In the records below, find every line that contains "category" and list it.

Data for processing START

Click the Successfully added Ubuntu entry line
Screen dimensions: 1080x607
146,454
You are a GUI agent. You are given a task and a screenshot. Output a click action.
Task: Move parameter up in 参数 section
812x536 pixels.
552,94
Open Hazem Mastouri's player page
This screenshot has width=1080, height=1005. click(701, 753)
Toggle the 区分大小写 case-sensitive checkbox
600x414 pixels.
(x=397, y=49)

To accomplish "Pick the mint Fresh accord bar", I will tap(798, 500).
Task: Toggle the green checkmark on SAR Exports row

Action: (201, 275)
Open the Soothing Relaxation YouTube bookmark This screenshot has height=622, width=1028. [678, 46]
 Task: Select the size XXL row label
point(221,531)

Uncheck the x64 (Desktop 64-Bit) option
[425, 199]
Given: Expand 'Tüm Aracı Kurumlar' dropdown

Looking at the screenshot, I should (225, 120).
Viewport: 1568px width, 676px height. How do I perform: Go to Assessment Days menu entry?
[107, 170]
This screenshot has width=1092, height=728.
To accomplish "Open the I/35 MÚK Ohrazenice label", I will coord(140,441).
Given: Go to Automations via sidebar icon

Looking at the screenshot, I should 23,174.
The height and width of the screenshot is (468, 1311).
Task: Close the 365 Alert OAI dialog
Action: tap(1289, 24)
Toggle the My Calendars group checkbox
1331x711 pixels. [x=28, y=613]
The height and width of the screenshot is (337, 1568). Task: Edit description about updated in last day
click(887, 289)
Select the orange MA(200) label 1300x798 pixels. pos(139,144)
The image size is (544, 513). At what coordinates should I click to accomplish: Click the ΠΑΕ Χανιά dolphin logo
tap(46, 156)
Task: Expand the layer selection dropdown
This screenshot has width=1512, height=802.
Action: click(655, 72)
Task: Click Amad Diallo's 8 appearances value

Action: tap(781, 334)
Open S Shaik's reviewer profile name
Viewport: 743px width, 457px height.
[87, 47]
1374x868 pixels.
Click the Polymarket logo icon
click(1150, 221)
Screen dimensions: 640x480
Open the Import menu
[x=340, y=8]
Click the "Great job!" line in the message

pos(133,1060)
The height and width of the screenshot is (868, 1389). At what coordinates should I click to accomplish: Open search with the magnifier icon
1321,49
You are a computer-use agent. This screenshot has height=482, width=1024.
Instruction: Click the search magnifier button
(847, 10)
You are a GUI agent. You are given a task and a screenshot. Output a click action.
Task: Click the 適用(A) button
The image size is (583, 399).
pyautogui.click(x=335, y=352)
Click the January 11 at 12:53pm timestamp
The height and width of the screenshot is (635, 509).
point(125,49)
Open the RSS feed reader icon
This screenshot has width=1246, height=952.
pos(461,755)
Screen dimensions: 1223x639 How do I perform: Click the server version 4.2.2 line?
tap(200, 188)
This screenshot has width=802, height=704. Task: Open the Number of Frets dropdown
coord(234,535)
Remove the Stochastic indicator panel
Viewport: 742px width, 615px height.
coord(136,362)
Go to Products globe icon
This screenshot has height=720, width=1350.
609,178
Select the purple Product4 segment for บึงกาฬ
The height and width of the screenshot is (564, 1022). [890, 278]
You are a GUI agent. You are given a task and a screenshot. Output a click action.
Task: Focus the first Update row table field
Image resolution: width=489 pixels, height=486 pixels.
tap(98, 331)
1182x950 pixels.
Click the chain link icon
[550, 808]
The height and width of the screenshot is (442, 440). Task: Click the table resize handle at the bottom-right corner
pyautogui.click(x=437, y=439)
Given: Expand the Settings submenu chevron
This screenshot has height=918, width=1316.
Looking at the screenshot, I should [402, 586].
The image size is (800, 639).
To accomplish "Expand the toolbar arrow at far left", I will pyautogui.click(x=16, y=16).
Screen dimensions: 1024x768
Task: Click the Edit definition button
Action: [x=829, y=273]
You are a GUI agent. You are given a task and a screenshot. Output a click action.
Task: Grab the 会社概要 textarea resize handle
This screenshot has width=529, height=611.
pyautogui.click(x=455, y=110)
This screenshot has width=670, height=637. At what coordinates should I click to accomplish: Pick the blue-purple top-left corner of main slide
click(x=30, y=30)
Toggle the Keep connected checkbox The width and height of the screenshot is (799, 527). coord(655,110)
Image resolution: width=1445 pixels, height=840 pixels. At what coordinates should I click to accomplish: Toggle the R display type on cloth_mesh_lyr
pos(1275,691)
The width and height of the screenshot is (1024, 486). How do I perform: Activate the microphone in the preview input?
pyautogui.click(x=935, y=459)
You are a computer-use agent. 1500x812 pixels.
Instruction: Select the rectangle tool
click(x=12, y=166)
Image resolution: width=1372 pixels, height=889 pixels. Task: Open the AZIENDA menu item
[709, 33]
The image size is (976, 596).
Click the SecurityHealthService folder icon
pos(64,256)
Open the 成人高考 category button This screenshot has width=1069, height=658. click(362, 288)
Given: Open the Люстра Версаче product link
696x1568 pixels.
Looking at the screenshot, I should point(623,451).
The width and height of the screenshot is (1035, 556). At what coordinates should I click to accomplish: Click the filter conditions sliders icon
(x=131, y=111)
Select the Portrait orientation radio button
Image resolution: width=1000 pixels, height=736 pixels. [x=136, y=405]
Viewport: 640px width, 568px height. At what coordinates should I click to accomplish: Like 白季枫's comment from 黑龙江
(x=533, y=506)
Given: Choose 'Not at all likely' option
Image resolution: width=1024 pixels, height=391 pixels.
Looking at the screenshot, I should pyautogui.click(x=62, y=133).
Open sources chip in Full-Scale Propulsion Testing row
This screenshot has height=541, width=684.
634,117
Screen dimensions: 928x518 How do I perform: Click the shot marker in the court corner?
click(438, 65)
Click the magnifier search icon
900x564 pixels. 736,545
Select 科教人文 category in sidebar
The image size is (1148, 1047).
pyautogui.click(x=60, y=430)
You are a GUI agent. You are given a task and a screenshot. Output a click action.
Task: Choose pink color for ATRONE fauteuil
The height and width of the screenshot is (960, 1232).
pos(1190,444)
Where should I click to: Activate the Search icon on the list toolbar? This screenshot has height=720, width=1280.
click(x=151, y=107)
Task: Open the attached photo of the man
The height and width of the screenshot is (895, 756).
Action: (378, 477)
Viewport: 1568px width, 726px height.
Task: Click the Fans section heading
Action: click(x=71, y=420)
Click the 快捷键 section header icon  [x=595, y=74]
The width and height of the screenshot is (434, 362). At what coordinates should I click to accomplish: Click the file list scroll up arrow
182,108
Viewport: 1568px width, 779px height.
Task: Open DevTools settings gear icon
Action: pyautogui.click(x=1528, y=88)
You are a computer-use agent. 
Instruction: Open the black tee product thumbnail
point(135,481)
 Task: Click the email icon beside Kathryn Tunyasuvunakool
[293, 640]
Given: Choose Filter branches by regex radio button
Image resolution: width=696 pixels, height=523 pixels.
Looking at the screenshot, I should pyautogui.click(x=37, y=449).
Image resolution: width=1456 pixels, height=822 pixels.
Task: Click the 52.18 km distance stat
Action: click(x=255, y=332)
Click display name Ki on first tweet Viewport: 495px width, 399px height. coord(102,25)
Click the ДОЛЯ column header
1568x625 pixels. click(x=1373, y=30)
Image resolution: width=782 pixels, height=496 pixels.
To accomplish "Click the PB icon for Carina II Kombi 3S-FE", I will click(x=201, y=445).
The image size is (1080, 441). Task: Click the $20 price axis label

Data for processing END

=== Written answer ===
Open the 成人高考 category button This screenshot has width=1069, height=658. click(362, 288)
Select 科教人文 category in sidebar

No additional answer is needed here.